О себе я ничего не хочу говорить: я представляю, что они говорят обо мне там, на кухне, и у самой пропадает желание не только говорить, но и думать о себе что бы то ни было.
15. 40.
На что мы живем? Иногда меня перестает интересовать даже это, вот до чего они меня довели. Мать получает пенсию по выслуге лет и переводит с английского какую-то Джемайму Хант. Я не знаю, зачем и кому это нужно. Я вообще такой не знаю и знать о ней хочу еще меньше, чем о себе. Алена работала в книжном магазине за приличные деньги, а потом ушла оттуда, аргументировав тем, что все ее сослуживцы – идиоты. У нее дурная привычка судить окружающих по себе. У меня вот никогда не было такой привычки. Часть Алениной зарплаты лежит у меня в сумке. Я сказала, что набью ей морду, если через пять минут часть ее зарплаты не будет там лежать.
16. 15.
Я не выдержала и зашла спросить, почему они так орут.

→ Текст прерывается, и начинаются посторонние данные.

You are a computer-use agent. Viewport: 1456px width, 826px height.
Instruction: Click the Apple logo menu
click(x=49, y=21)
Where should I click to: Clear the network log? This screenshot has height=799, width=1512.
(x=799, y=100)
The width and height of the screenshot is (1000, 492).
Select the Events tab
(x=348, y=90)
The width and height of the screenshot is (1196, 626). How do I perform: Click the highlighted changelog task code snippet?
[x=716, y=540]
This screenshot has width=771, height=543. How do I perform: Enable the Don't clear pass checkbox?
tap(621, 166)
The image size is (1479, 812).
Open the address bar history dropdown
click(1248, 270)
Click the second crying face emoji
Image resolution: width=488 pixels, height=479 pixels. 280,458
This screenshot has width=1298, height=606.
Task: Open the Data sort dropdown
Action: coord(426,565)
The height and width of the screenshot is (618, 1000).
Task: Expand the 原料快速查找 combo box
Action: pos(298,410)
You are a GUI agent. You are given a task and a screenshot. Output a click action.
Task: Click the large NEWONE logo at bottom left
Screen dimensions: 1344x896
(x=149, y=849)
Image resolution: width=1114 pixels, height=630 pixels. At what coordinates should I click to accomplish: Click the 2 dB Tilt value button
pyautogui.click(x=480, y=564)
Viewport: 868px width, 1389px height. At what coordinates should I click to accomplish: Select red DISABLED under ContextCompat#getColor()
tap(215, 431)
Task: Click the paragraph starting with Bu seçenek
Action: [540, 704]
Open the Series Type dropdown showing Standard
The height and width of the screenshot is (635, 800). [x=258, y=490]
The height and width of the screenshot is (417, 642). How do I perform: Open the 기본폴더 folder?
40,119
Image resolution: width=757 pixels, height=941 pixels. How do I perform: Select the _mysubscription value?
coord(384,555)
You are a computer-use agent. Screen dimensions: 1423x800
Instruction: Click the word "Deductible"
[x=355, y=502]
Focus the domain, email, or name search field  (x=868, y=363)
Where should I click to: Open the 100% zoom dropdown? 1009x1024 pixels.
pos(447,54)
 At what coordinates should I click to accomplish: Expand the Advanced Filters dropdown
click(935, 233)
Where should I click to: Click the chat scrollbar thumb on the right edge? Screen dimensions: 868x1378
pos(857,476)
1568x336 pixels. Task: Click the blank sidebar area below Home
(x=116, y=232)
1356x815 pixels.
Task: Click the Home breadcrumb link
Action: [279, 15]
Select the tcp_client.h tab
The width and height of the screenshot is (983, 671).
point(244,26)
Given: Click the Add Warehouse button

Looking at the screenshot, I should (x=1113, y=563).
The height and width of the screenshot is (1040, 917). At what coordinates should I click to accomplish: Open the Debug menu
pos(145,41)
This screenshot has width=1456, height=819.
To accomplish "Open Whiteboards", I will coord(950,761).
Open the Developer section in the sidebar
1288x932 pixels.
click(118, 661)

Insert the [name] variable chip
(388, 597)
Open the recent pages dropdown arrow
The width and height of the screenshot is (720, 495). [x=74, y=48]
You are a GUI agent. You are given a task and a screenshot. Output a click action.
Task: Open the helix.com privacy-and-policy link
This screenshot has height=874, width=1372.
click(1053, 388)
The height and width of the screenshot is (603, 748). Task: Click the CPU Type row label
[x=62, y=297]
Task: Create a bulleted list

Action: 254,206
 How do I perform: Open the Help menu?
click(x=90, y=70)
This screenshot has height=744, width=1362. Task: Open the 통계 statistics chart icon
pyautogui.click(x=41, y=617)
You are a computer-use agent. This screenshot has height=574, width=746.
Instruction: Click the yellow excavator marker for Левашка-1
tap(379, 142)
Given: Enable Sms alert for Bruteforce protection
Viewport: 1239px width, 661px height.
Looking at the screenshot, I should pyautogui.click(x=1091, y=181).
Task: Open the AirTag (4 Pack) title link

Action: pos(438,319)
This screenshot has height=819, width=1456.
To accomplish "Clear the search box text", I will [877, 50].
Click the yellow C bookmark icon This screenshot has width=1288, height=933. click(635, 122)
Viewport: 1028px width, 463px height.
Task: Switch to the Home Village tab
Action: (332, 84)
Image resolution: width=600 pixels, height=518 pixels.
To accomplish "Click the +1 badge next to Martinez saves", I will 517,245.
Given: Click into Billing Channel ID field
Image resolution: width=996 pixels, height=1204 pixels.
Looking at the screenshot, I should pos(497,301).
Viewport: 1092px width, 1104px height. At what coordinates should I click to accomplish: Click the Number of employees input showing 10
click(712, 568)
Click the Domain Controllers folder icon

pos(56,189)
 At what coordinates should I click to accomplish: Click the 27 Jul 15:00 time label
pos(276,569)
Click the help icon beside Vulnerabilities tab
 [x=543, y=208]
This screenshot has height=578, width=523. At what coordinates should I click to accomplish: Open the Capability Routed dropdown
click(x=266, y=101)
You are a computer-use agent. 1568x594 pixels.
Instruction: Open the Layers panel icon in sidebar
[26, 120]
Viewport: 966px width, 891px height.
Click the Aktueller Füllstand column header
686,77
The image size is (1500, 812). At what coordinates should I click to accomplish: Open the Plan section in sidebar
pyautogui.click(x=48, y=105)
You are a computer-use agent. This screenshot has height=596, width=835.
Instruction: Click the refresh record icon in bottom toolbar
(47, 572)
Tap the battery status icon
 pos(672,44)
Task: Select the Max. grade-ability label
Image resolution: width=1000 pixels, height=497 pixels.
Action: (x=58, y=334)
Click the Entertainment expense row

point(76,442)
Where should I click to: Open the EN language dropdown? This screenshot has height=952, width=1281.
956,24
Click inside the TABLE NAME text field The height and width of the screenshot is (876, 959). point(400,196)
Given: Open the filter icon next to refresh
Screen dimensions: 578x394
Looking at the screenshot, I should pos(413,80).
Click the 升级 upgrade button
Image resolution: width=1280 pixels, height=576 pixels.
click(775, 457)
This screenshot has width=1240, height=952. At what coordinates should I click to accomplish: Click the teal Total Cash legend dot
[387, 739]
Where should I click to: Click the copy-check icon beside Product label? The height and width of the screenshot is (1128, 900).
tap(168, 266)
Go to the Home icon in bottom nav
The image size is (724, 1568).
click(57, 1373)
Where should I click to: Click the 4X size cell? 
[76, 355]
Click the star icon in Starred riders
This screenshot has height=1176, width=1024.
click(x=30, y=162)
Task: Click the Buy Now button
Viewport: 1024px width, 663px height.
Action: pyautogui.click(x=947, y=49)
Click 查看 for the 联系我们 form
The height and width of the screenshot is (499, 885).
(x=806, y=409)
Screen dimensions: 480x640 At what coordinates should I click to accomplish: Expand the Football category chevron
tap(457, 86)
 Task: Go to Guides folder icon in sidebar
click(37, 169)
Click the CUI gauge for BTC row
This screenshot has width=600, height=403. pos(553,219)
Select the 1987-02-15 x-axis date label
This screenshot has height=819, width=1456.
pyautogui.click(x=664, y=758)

– Потому что подобному собеседнику невозможно отвечать в спокойных тонах, – ответила мать.
– Потому что меня не взяли на работу в редакцию «Собутыльника», – ответила Алена.
– Еще бы! – сказала мать. – Еще бы они взяли на работу такую дуру.
Я замерла, пораженная. В кои-то веки мать, во-первых, оказалась солидарна со мной, а во-вторых, произнесла нечто соответствующее истине. В комнате был порядок. В каждом углу лежали кучи одежды, которой у нас очень много, и которую на днях не приняли в секонд-хэнд: сказали, чтобы мать лучше отнесла их на вокзал и раздала бомжам. Вместо телевизора на тумбочке лежали его запчасти.
– Не надо работать в «Собутыльнике», – сказала я. – Это плохая газета.
– Газета хорошая, – возразила Алена, – это ты не журналист, а дерьмо.
Алена – это тихий ужас. Мало того, что она красит волосы в черный цвет, как Сьюкси из группы “Siouxsie amp; The Banshees”, она их еще и не моет. Она вообще довольно неряшливая девушка. То есть, я тоже хожу черт-те в чем, но всё это хотя бы чистое.
– Пожарьте картошку, – сказала мать.
– Пусть эта тварь пожарит, – сказала Алена. – Где эта тварь?
– По-моему, – сказала я, – она была с тобой на кухне и обсуждала там мою профпригодность как журналиста.
– Ах, да, – сказала мать. – Я послала ее к отцу попросить денег. Она сказала, что через полчаса придет.